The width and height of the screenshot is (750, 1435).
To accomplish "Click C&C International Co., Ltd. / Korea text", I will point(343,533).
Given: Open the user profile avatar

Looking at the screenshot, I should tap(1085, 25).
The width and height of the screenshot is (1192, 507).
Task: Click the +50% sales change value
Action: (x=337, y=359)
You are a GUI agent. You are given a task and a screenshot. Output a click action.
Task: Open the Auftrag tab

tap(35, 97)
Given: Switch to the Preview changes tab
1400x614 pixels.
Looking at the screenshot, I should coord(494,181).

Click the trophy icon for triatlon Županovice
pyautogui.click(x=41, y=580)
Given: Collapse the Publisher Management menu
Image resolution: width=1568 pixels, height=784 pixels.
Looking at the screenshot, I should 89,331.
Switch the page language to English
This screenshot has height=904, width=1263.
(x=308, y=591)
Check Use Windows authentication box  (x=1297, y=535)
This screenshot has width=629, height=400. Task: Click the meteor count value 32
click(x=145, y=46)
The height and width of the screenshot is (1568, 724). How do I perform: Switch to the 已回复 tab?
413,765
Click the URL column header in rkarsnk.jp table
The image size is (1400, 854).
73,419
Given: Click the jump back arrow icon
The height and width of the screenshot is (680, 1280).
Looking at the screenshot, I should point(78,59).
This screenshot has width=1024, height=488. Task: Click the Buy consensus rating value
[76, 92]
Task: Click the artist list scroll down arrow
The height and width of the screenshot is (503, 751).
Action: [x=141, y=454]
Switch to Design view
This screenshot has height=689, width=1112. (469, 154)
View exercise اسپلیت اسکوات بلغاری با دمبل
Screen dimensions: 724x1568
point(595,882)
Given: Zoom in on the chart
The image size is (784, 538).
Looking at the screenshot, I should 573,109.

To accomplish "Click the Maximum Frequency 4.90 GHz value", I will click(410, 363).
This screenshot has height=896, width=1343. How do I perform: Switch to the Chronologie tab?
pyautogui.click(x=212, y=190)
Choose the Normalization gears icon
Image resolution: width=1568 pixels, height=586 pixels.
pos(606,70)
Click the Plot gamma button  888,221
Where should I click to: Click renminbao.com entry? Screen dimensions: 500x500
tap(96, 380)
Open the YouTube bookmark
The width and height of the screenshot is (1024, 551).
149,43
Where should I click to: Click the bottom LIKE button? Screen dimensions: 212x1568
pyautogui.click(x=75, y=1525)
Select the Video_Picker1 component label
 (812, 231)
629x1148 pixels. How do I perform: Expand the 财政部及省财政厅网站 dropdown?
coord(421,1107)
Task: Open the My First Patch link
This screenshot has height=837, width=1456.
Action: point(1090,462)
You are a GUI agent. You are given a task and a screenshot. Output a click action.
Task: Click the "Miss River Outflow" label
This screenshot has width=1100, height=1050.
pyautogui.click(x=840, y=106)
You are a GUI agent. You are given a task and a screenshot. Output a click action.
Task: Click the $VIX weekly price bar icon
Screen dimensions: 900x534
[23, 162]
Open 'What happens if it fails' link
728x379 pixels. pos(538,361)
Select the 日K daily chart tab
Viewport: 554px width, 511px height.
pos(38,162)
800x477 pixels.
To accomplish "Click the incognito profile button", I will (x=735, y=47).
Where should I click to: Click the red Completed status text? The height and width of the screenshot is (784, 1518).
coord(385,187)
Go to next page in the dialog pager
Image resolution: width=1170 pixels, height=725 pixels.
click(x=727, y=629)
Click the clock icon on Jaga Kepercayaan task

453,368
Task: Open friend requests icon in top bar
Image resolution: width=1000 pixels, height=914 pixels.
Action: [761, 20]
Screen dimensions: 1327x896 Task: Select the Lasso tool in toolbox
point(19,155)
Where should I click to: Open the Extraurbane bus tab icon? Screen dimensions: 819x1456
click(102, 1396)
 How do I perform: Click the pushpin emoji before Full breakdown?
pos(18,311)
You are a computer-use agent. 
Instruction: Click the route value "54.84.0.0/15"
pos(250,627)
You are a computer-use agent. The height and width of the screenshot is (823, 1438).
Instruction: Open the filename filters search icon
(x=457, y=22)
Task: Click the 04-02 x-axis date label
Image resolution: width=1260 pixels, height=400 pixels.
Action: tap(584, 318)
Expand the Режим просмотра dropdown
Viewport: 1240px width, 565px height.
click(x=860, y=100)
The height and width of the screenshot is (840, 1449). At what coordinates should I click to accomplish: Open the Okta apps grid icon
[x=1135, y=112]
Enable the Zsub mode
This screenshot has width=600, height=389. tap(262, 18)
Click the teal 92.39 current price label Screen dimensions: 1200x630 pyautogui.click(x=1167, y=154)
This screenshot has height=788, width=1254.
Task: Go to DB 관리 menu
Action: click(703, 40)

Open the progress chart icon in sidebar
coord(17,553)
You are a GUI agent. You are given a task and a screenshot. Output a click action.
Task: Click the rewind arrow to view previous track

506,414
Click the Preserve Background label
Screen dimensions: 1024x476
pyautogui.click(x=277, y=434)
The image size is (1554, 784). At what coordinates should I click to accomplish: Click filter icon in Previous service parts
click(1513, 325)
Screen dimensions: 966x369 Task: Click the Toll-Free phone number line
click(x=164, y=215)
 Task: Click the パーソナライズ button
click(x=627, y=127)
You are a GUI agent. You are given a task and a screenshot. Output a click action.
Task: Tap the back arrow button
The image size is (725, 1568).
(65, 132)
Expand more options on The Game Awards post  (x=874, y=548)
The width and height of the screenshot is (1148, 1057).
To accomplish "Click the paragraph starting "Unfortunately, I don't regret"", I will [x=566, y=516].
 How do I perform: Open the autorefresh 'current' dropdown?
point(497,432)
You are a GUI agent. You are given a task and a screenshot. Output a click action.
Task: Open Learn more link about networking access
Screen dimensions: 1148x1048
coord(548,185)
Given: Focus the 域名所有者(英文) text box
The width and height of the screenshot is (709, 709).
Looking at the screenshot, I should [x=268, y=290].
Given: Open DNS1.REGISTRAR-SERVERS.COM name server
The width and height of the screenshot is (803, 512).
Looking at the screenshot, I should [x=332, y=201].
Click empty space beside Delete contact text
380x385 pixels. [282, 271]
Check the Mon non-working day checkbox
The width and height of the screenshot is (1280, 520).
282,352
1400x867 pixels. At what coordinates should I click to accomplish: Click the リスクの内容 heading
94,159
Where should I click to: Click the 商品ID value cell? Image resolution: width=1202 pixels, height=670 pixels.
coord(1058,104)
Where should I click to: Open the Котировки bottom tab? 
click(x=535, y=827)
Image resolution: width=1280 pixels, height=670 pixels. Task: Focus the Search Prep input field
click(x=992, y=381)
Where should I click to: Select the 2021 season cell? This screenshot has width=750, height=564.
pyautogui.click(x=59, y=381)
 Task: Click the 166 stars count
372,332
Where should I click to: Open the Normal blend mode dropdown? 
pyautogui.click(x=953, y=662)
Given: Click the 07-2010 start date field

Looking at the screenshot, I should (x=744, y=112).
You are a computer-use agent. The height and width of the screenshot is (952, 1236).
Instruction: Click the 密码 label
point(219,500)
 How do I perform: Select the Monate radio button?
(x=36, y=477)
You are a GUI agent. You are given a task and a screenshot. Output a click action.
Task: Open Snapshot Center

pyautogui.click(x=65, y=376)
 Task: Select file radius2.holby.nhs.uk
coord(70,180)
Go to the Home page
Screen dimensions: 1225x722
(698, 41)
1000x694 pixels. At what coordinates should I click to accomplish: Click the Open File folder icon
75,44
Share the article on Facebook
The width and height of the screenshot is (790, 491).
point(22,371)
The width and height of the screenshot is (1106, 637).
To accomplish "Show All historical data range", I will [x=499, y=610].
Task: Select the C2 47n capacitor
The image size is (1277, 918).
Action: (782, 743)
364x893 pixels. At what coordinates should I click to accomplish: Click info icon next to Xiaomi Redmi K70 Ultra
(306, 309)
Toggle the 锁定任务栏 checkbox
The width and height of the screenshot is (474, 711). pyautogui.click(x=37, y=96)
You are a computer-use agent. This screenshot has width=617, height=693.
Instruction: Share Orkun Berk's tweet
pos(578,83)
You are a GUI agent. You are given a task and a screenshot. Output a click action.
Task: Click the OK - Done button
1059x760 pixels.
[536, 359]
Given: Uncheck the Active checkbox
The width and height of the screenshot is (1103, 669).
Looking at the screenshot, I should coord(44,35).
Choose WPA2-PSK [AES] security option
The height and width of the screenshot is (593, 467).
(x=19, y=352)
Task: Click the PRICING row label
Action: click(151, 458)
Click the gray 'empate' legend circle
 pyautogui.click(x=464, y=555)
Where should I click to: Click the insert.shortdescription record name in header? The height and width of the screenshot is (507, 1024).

* [Task to carry out]: For every line above with the word "more" in it, make a copy.

* [Answer to this problem]:
Expand more options on The Game Awards post  (x=874, y=548)
Task: Open Learn more link about networking access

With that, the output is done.